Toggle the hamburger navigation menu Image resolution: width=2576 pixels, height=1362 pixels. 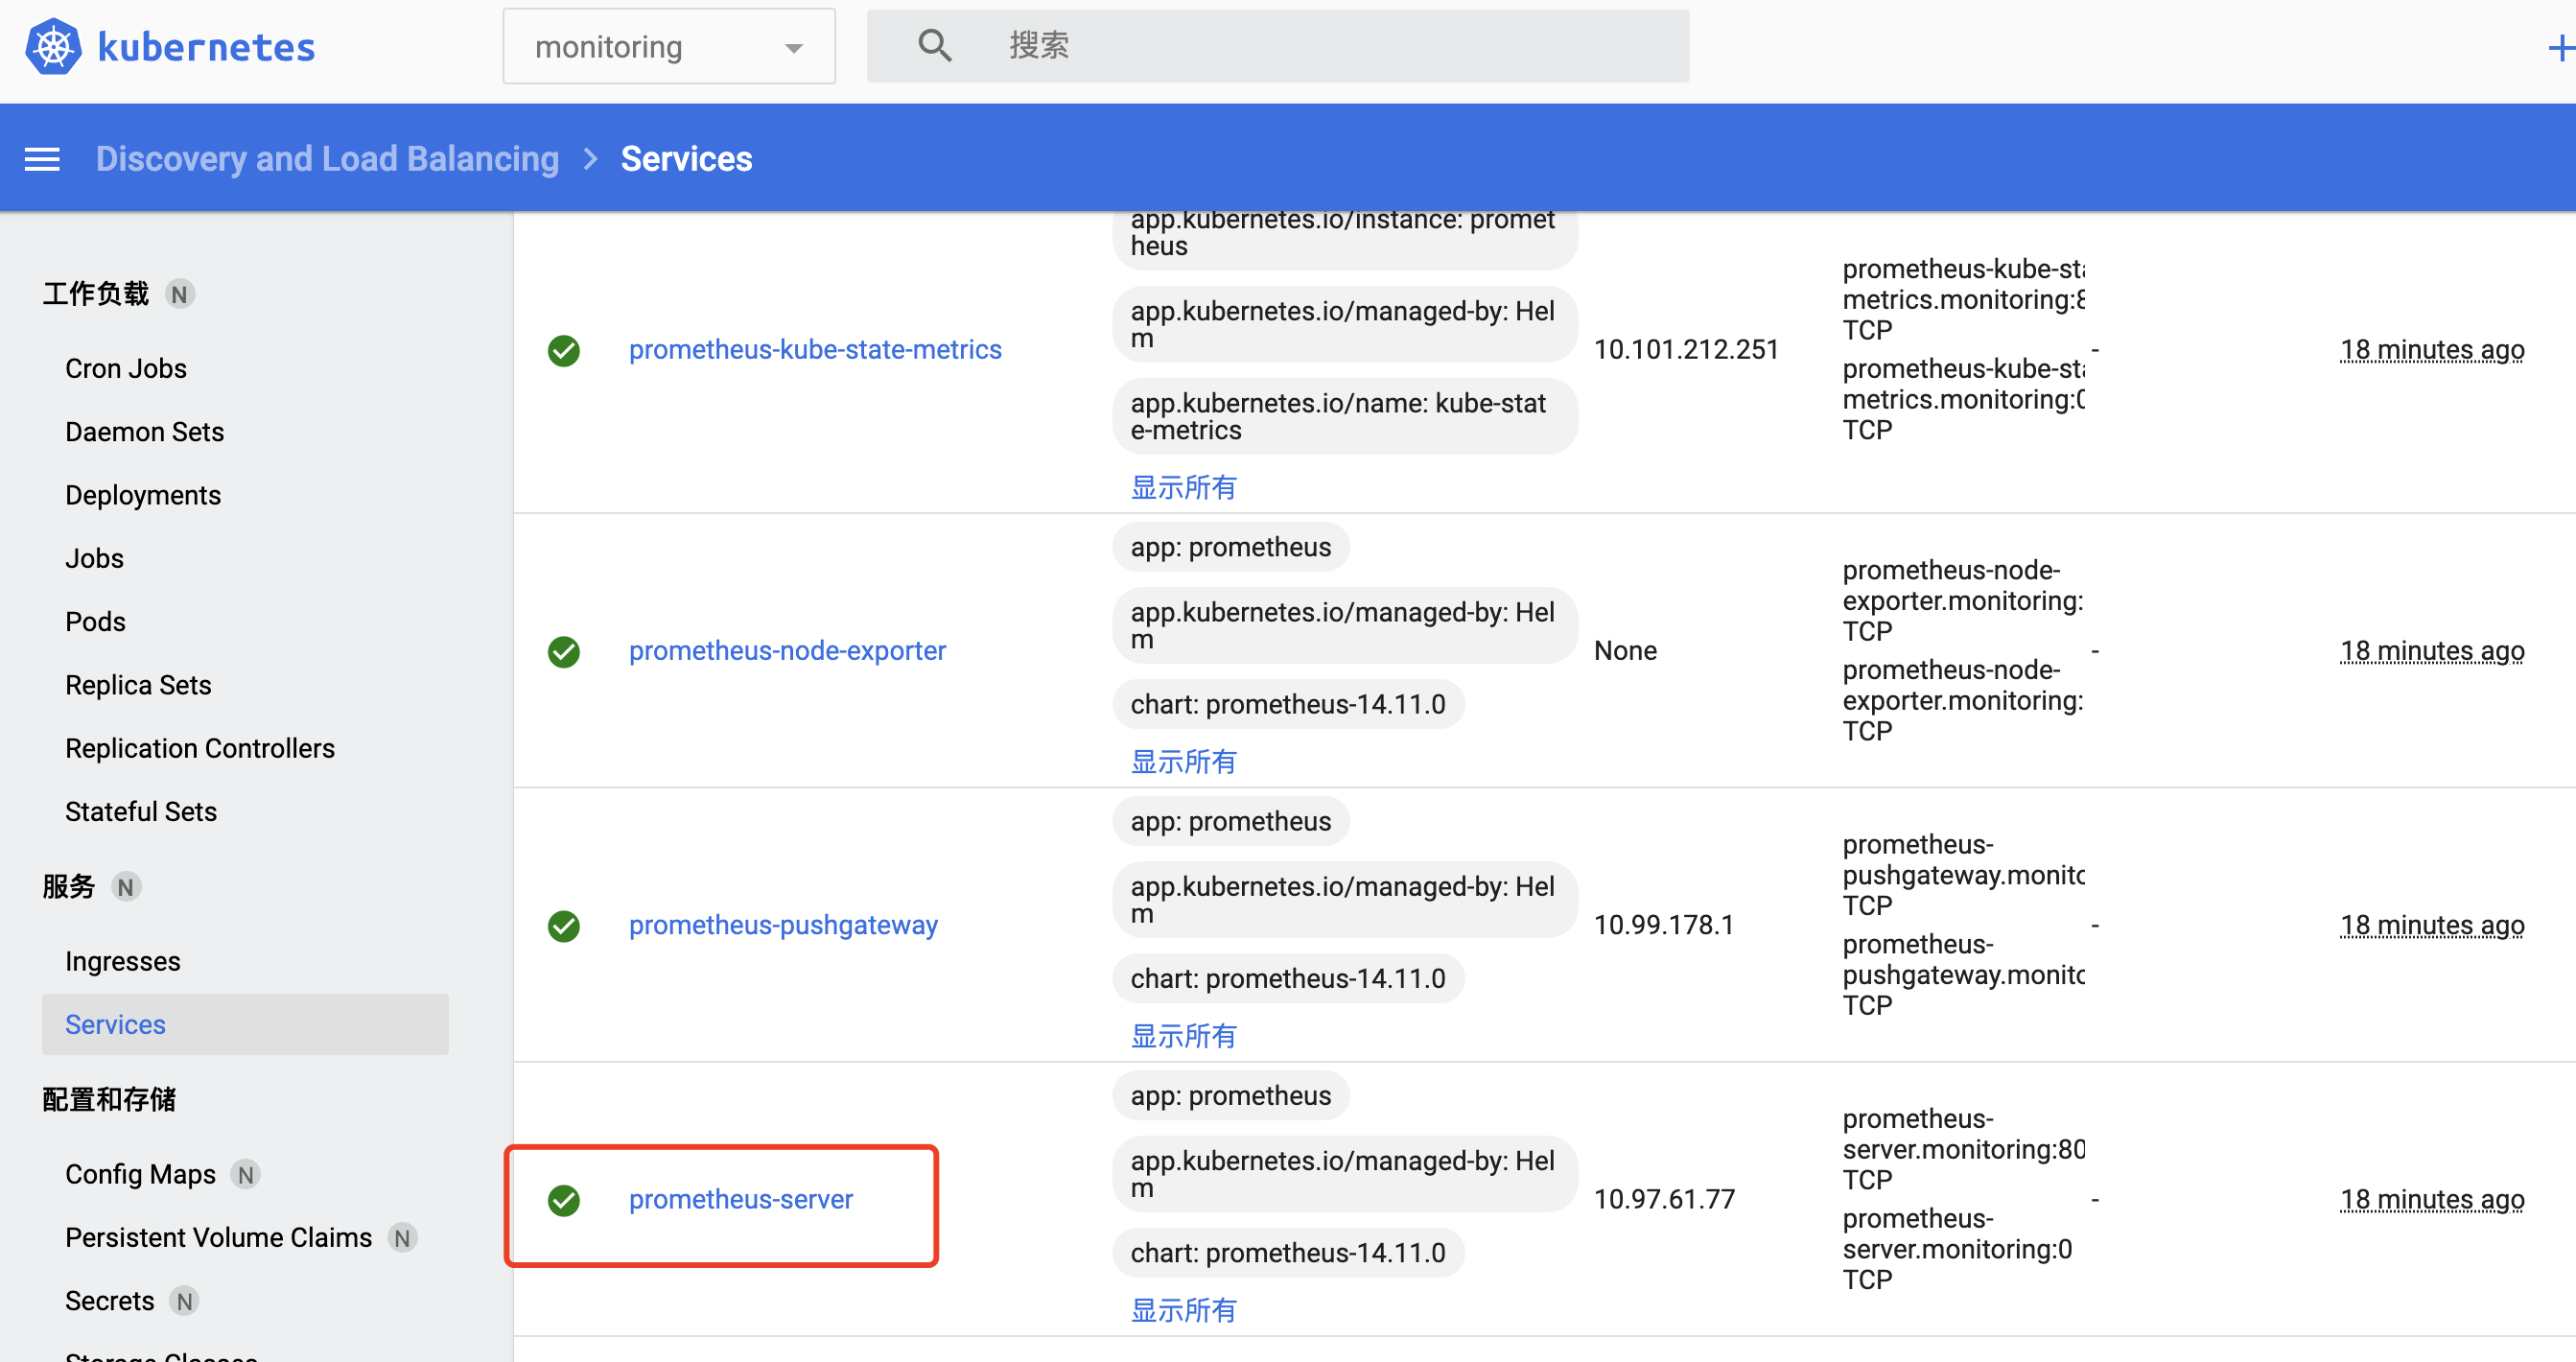point(42,159)
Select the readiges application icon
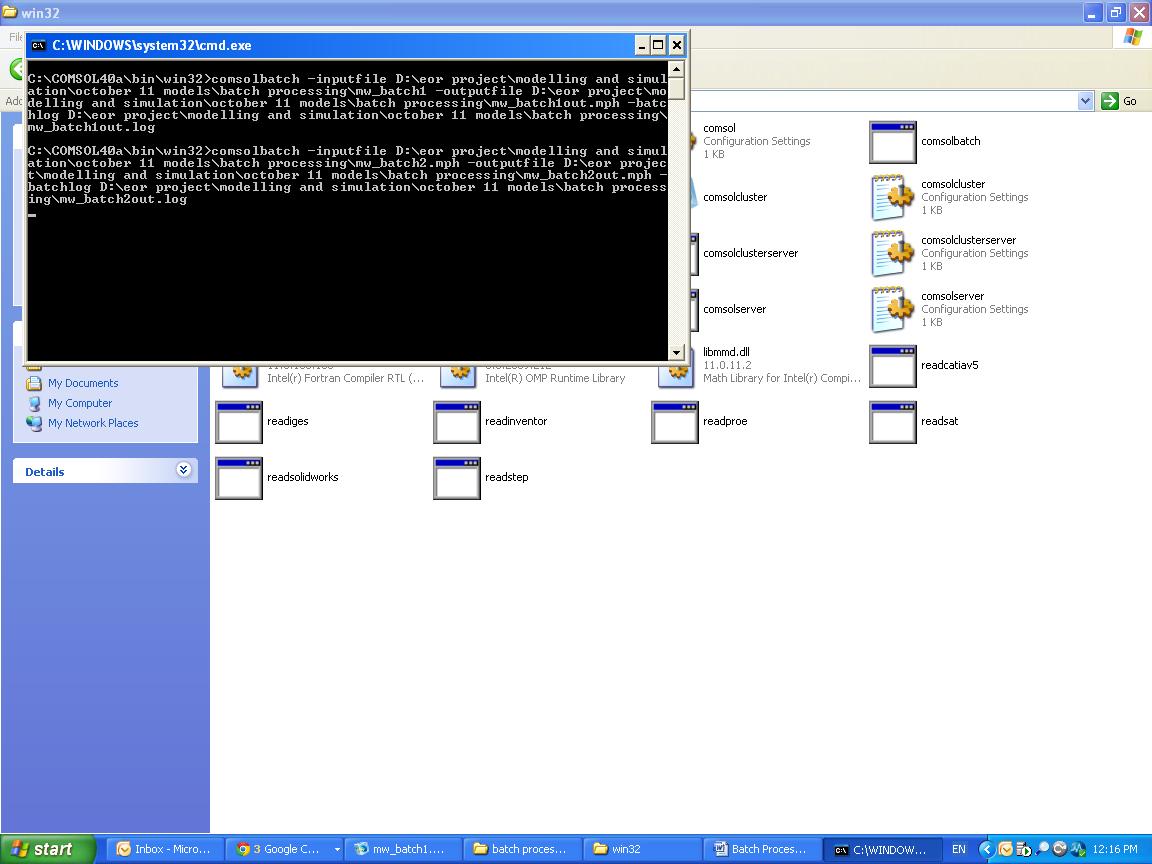 [x=239, y=422]
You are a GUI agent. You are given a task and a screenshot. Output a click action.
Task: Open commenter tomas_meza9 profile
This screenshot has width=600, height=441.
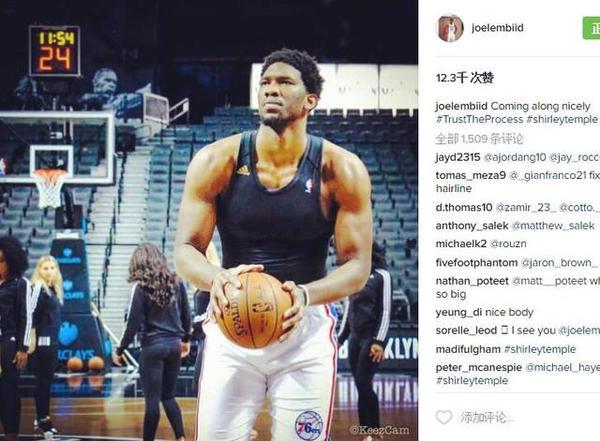[x=471, y=175]
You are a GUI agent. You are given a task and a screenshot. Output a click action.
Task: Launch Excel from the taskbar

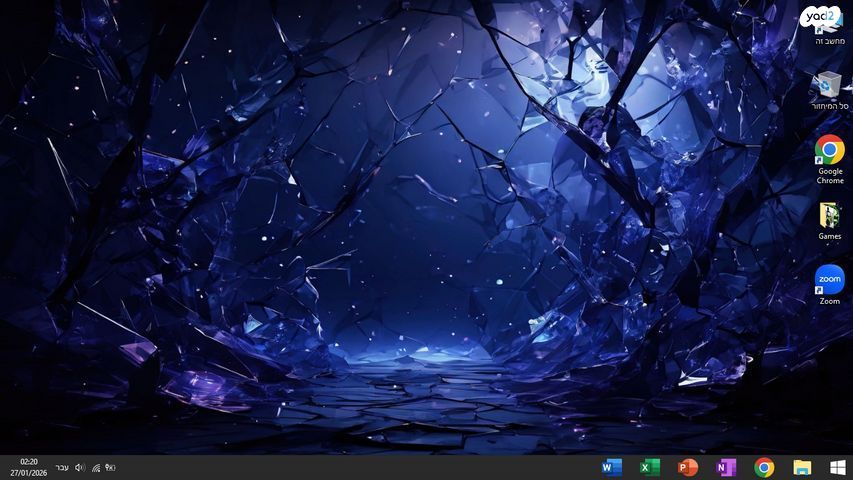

* * *

▶ Your goal:
Please restate, word for word, the lines from the one with "Task: Open commenter tomas_meza9 profile" through the final line of the material, both included, and omit the pictures.

▶ Task answer:
Task: Open commenter tomas_meza9 profile
This screenshot has width=600, height=441.
[x=471, y=175]
You are a GUI agent. You are given a task and a screenshot. Output a click action.
Task: Launch Excel from the taskbar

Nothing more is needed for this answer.